Phantasy Star Online Key Mappings¶
The keyboard was designed for PSO Episode I & II. Here are the in-game key mappings:
| Function | Key | Keycode |
|---|---|---|
| Move forward | W | 0x26 |
| Move backward | S | 0x22 |
| Strafe left | A | 0x10 |
| Strafe right | D | 0x13 |
| Jump | Space | 0x59 |
| Action | Enter | 0x61 |
| Menu | ESC | 0x4C |
| Chat | / | 0x3E |
| Inventory | I | 0x18 |
| Map | M | 0x1C |
Timing Requirements¶
Critical Timing Constraints¶
Joybus bit period: 4us (250 kbit/s) - T1: 1us LOW pulse - T2: 2us data period - T3: 1us delay
Console timing tolerance: +/-0.5us per bit (measured)
Reply Delay¶
Controller must wait 4us (1 bit period) after receiving a command before replying. This prevents bus contention between console and controller.
Timeout Values¶
| Parameter | Value | Description |
|---|---|---|
| Bit period | 5us | Per bit including margins |
| Receive timeout | 50us | No byte received = command timed out |
| Reset timeout | 130us | Line held too long = protocol error, reset |
Implementation Notes¶
Digital-Only Trigger Support¶
Modern controllers have different trigger types: - Analog triggers: Xbox, PlayStation (send both digital bit + analog value) - Digital-only triggers: Switch Pro, PS3 (send only digital bit, analog = 0)

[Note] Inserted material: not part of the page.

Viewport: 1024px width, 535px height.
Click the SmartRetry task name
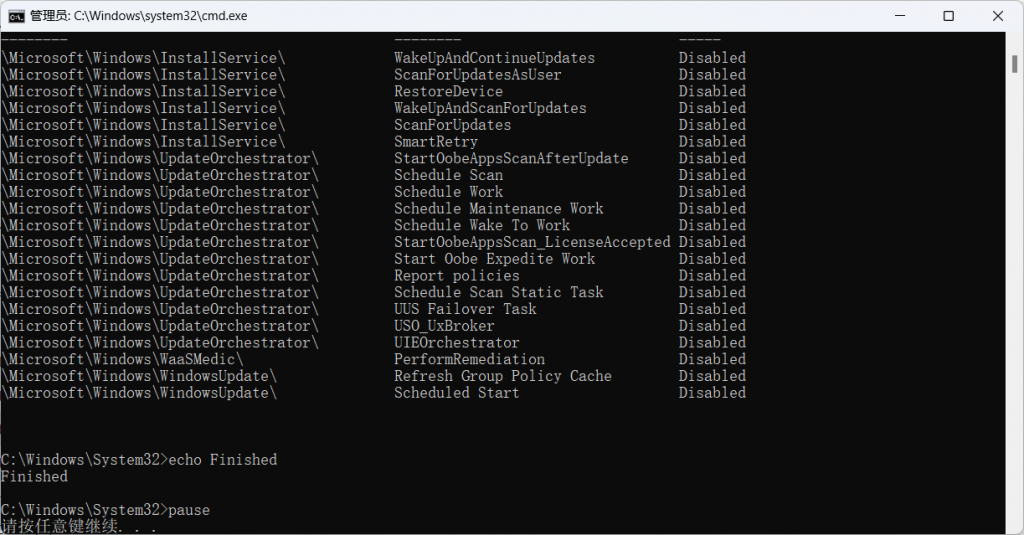click(436, 142)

When emulating a GameCube controller with a digital-only source, the digital button press should be converted to a full analog value (255) so that games expecting analog trigger data function correctly.
Mouse to Analog Stick Mapping¶
USB mice typically report at 125-1000Hz, while the GameCube polls controllers at ~60Hz. When mapping mouse deltas to analog stick values, the higher-frequency mouse reports should be accumulated between GameCube poll cycles and clamped to the +/-127 analog range to produce smooth input.
Quick Reference¶
Command Summary¶
| Command | Hex | Description |
|---|---|---|
| PROBE | 0x00 | Probe device type -> 3 bytes (status) |
| RESET | 0xFF | Reset device -> 3 bytes (status) |
| ORIGIN | 0x41 | Calibration request -> 10 bytes |
| RECALIBRATE | 0x42 | Recalibration -> 10 bytes |
| POLL | 0x40 | Poll controller -> 8 bytes |
| KEYBOARD | 0x54 | Poll keyboard -> 8 bytes |
Device Types¶
| Value | Device |
|---|---|
| 0x0009 | Standard controller |
| 0x0900 | WaveBird (no pairing) |
| 0x0920 | WaveBird (paired) |
| 0x2008 | Keyboard |
| 0x0800 | Steering wheel |
| 0x0200 | Bongos |
Timing Summary¶
| Parameter | Value |
|---|---|
| Bit period | 4us |
| T1 (LOW pulse) | 1us |
| T2 (data period) | 2us |
| T3 (delay) | 1us |
| Reply delay | 4us |
| Receive timeout | 50us |
| Reset timeout | 130us |
Acknowledgments¶
- JonnyHaystack - joybus-pio library
- Nintendo - Original Joybus protocol design
- Phantasy Star Online community - Keyboard protocol hints
References¶
- N64brew Joybus Documentation
- Dolphin Emulator SI Documentation
- GameCube Controller Protocol (Wiibrew)
- joybus-pio Library
The GameCube keyboard protocol documented here represents original reverse-engineering work. The 0x54 keyboard command and 8-byte report structure with XOR checksum were discovered through hardware analysis and testing with Phantasy Star Online Episode I & II.